What you will do:
- 1) Retype the interview excerpt on virtual engineers below, from "Benker: It takes" up to and including "have to learn.".
- 2) In the interview excerpt on virtual engineers below, who executes the automated process of patching servers?

Nowadays when we talk about IT transformation -- and this is what a lot of CIOs and others don't really recognize -- with the technology transformation, there needs to come an organizational transformation.
Gerson BenkerVP of global IT operations, Carestream Health Inc.

How big a learning curve?

Benker: It takes several months, and sometimes even longer, to get it all right 100% -- to get the virtual engineers to understand the workflows and who needs to be notified when. Sometimes notifications go into a black hole for a while, because they just don't grasp our processes correctly.

So, it is a little bit painful, but once the process is adjusted and once everybody has learned, the end result is a healthy environment. The error rate is so much lower -- it is almost zero -- once it is implemented correctly. But there are things the virtual engineers have to learn.

Let's take an example we had recently. Servers are being patched, which is an automated process executed by IPsoft through their virtual engineers, and a server doesn't reboot correctly. What do you do? Do you try it again with different configuration possibilities or do you execute a process where you escalate to a human? This is something you have to teach a virtual engineer: Do you want me to try to reboot this server 11 times, with different ways of bringing it up, or is that not the right way to do it, because it is a very old server and if something isn't right with it, we'd rather have a human look at it?

Entries supplied:

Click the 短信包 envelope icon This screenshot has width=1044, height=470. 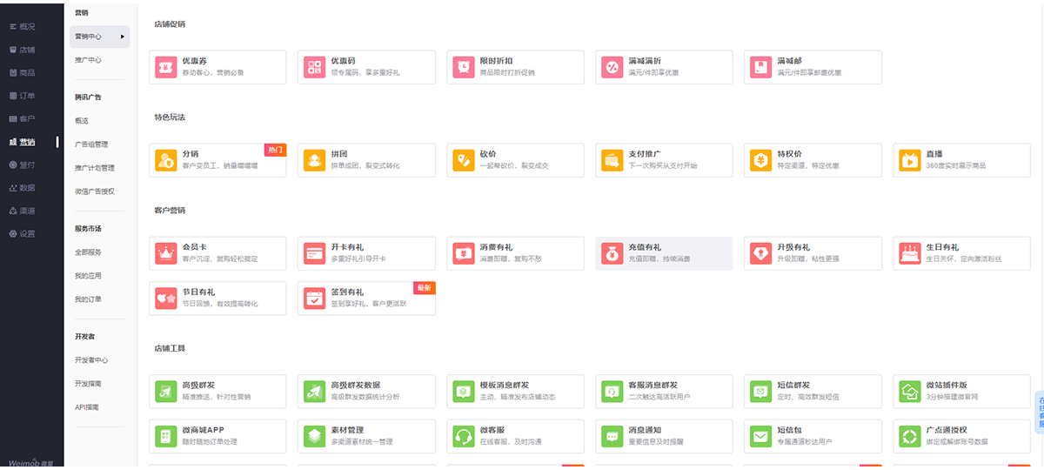[760, 435]
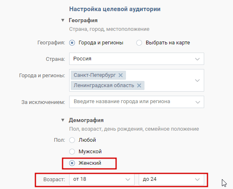Select the Выбрать на карте radio option
The image size is (233, 189).
click(x=139, y=43)
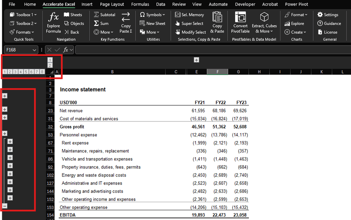351x220 pixels.
Task: Open the Guidance help
Action: pos(330,23)
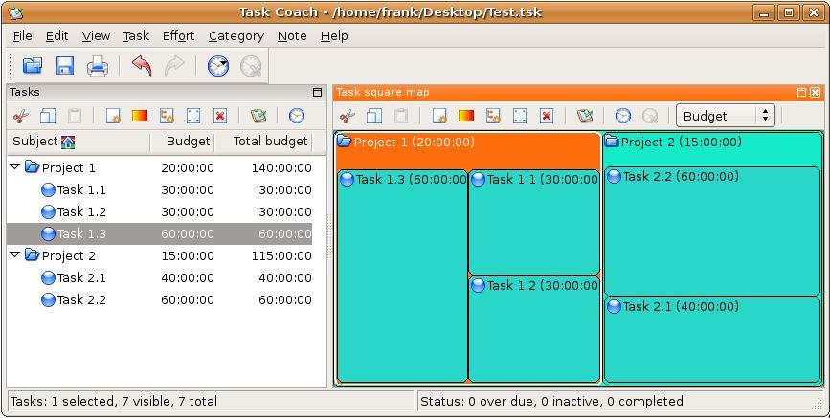Screen dimensions: 830x418
Task: Click the Cut scissors icon in Tasks panel
Action: 20,116
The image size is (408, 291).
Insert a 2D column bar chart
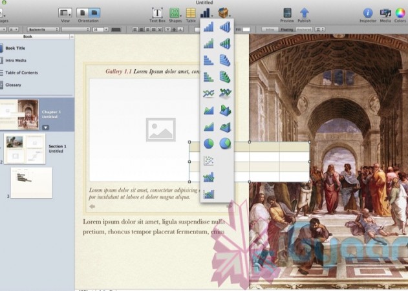tap(208, 27)
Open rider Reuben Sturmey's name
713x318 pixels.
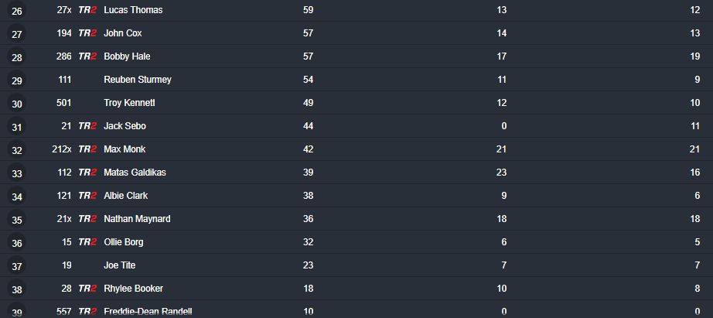coord(138,80)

Responses by task:
- 1)
Benker: It takes several months, and sometimes even longer, to get it all right 100% -- to get the virtual engineers to understand the workflows and who needs to be notified when. Sometimes notifications go into a black hole for a while, because they just don't grasp our processes correctly.

So, it is a little bit painful, but once the process is adjusted and once everybody has learned, the end result is a healthy environment. The error rate is so much lower -- it is almost zero -- once it is implemented correctly. But there are things the virtual engineers have to learn.

- 2) IPsoft, through their virtual engineers.